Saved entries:

##########

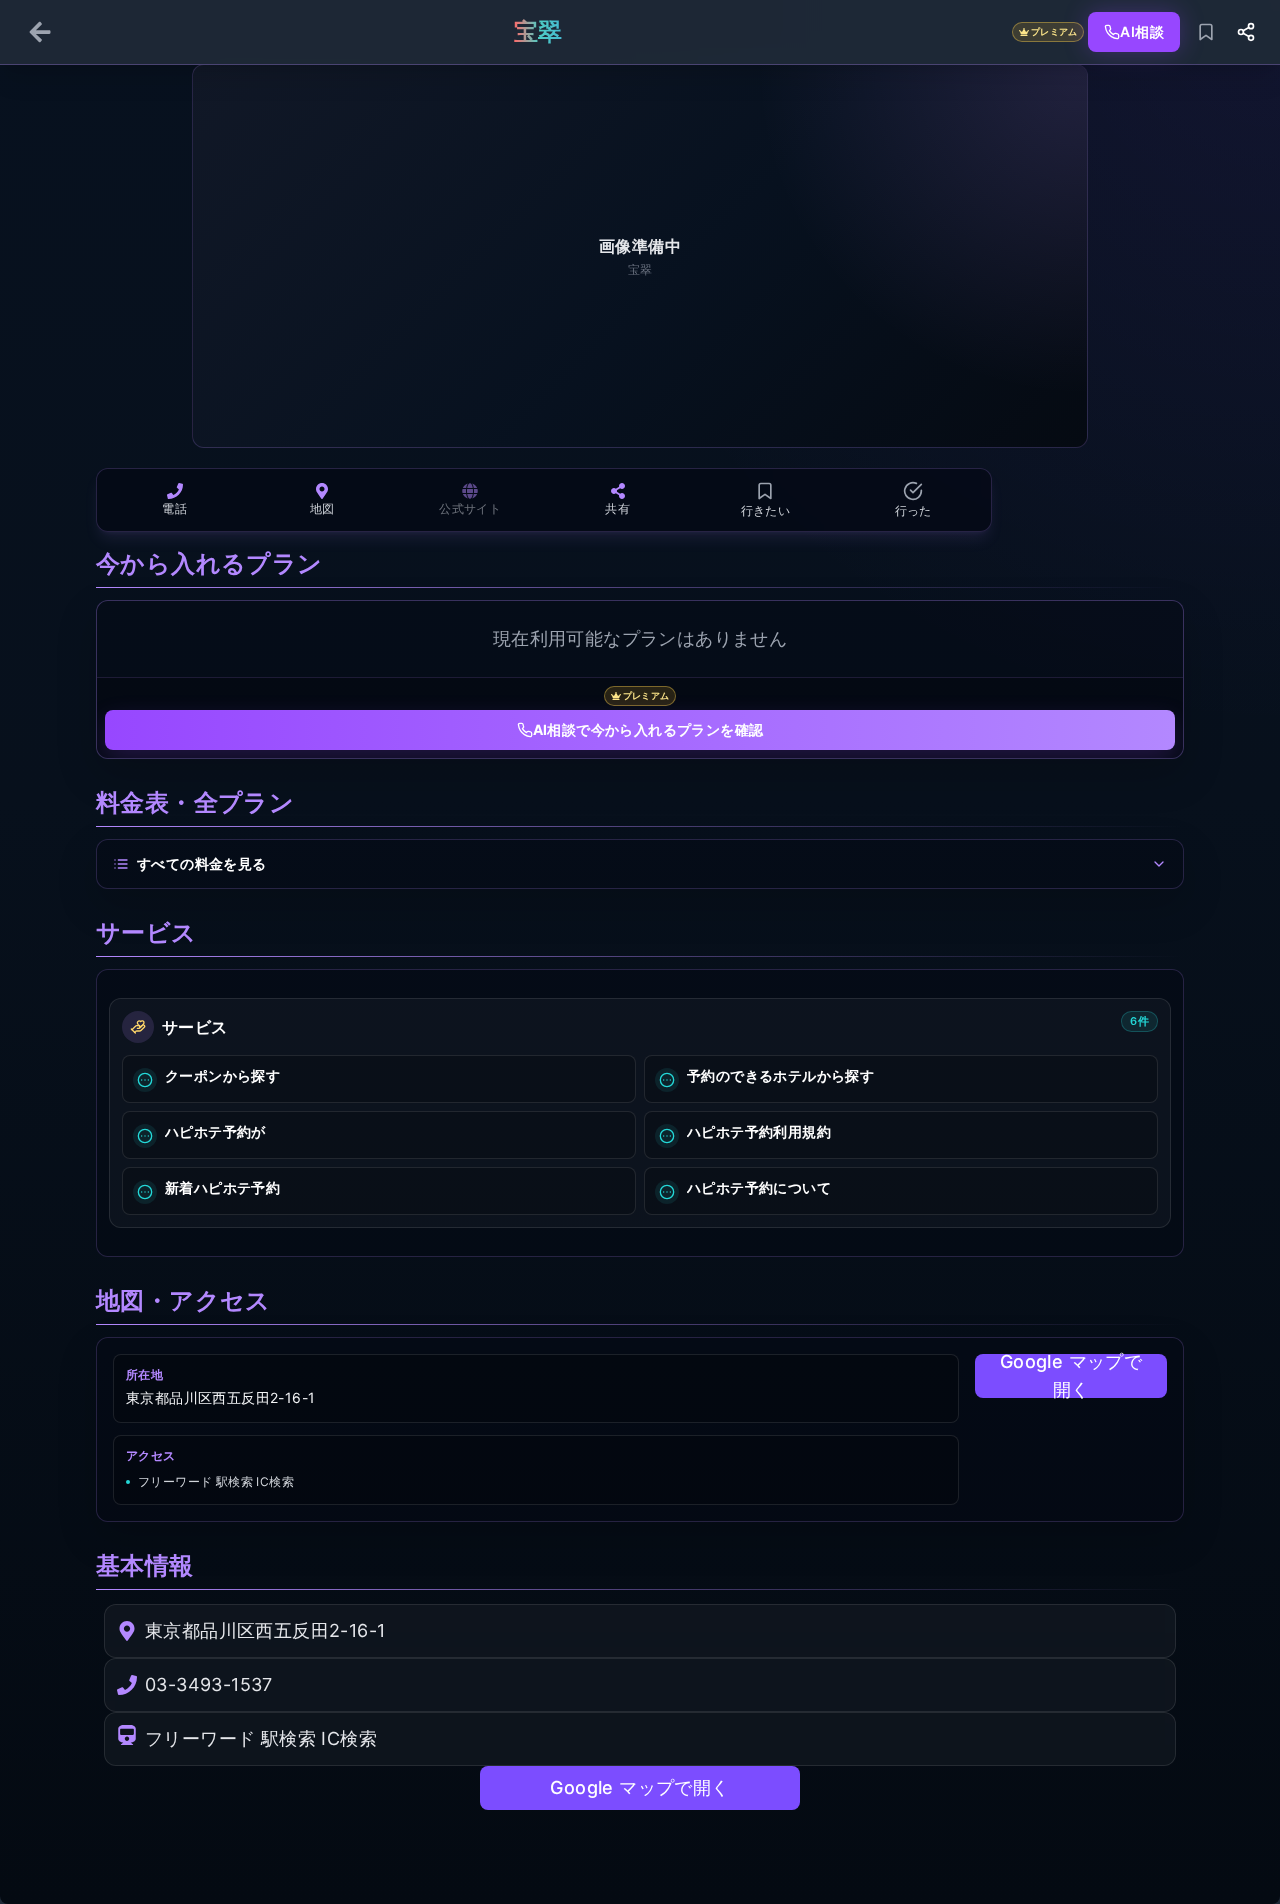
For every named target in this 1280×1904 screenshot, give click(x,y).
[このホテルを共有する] (1246, 32)
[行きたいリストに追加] (1206, 32)
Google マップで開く (1071, 1376)
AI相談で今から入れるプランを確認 (648, 729)
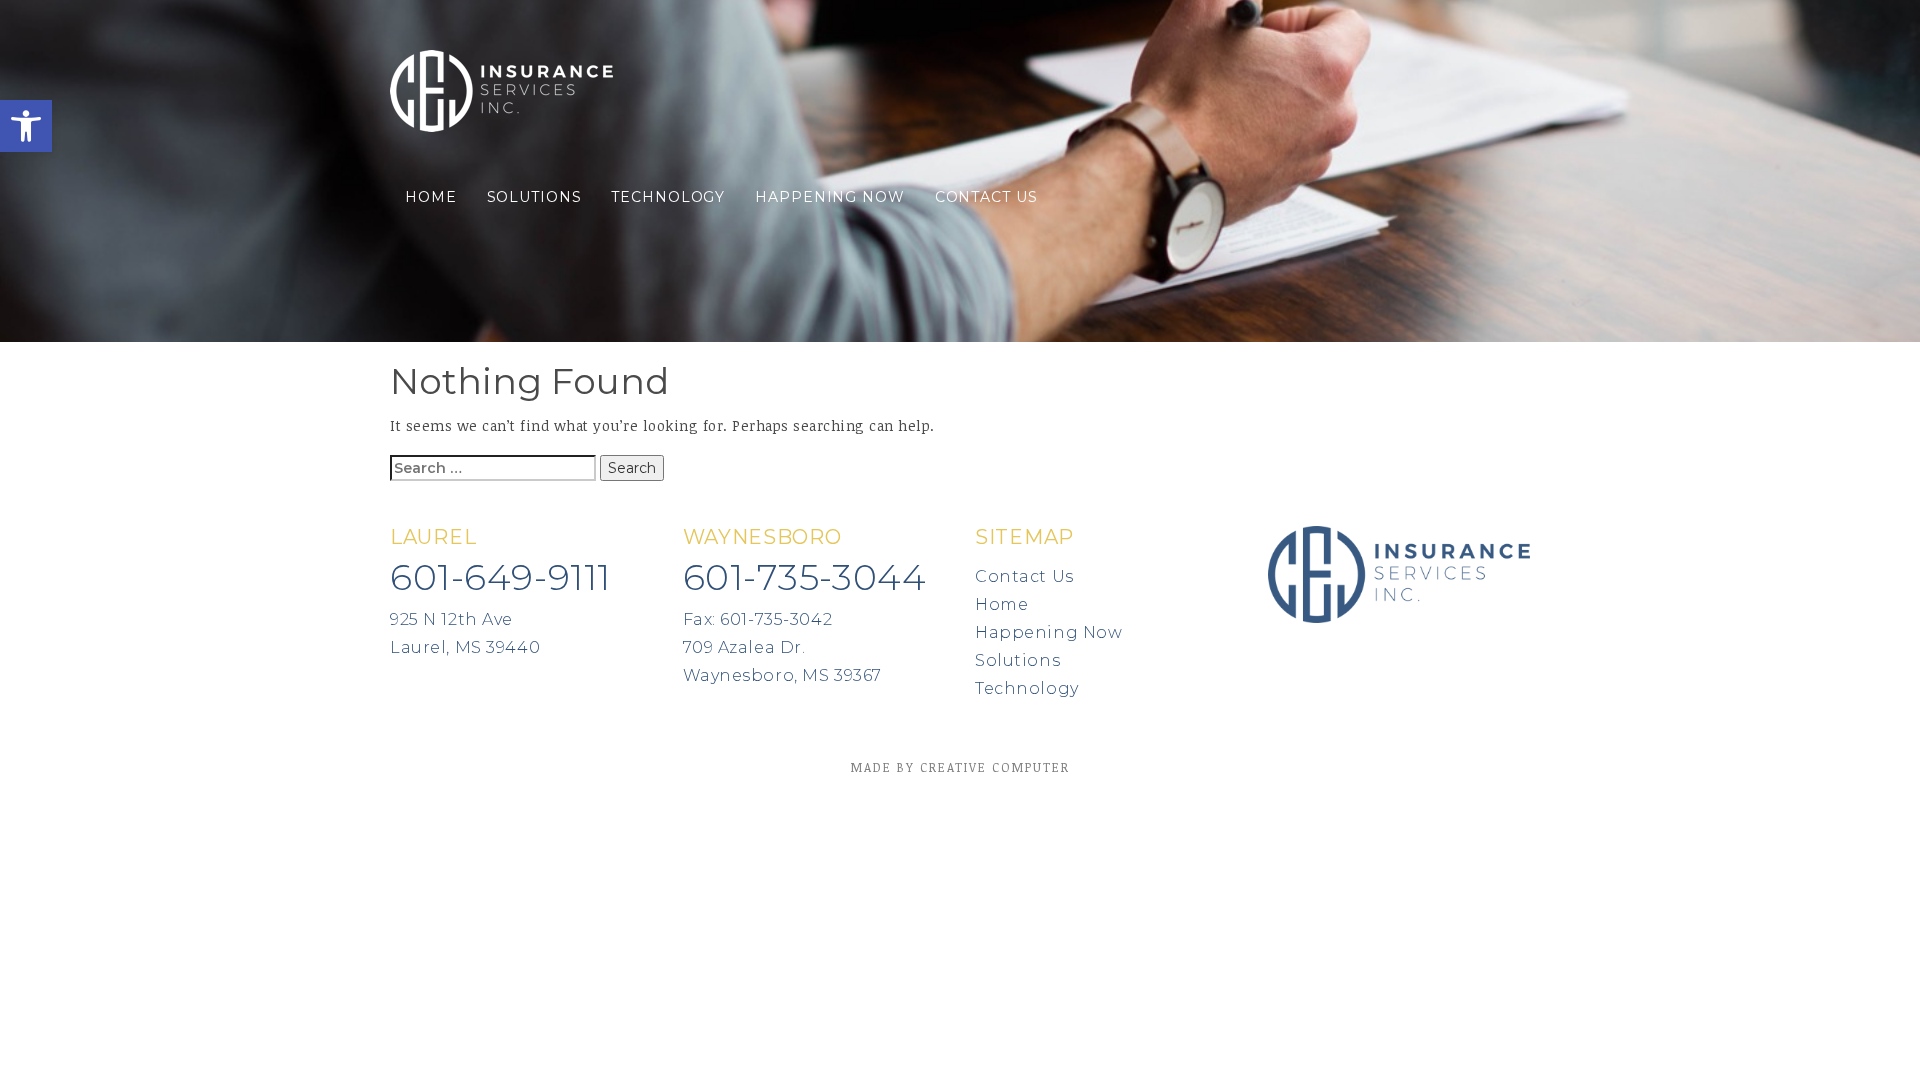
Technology (668, 197)
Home (431, 197)
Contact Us (986, 197)
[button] (26, 126)
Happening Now (829, 197)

##########

ASSIGNMENT: Copy exactly the lines from the line that has "Google マップで開く (1071, 1376)" through the last line of the entries above, inclusive, and no others. Pictures do not go in the copy.

RESULT:
Google マップで開く (1071, 1376)
AI相談で今から入れるプランを確認 (648, 729)
Technology (668, 197)
Home (431, 197)
Contact Us (986, 197)
[button] (26, 126)
Happening Now (829, 197)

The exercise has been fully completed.